Directions: Please output the line containing "Click the thumbs-up" and all lines that follow it in the data below, exactly, with no pictures.

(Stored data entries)
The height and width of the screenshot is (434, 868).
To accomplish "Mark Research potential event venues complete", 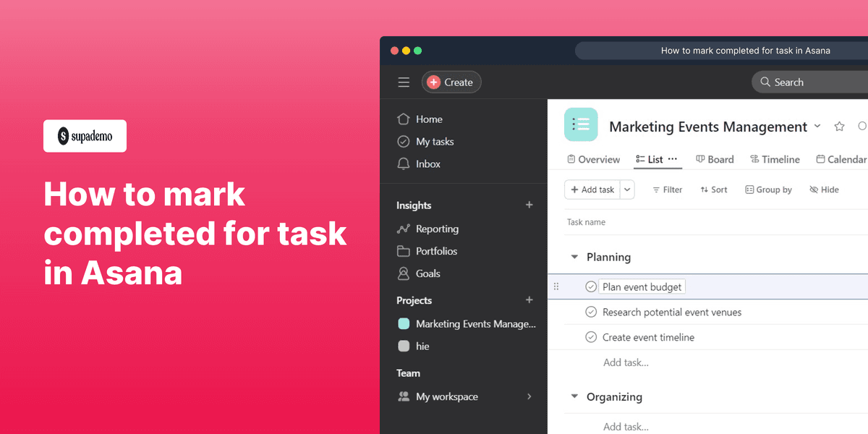I will click(x=591, y=312).
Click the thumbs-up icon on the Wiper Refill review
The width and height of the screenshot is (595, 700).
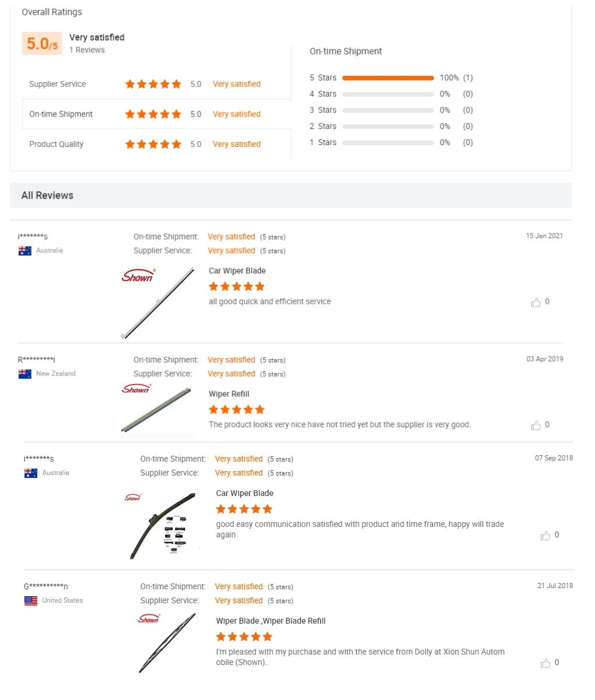click(x=536, y=425)
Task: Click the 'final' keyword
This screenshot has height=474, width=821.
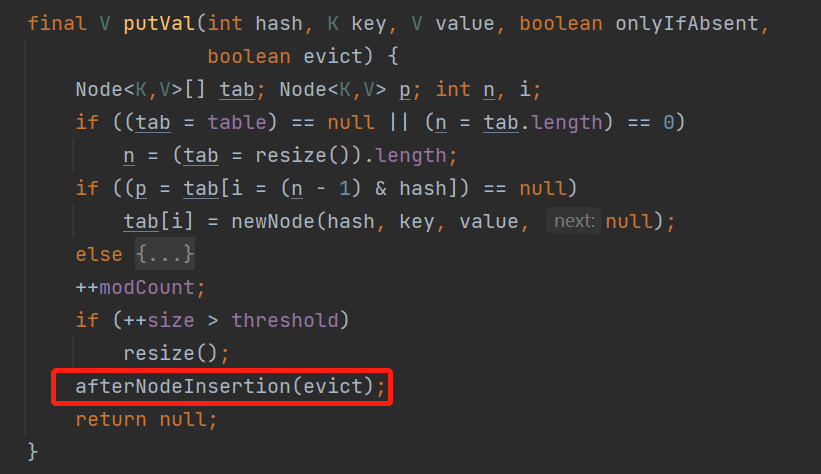Action: click(x=57, y=23)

Exercise answer:
Click the thumbs-up icon on the Wiper Refill review
The width and height of the screenshot is (595, 700).
click(x=536, y=425)
Task: Click the 'final' keyword
This screenshot has height=474, width=821.
Action: click(x=57, y=23)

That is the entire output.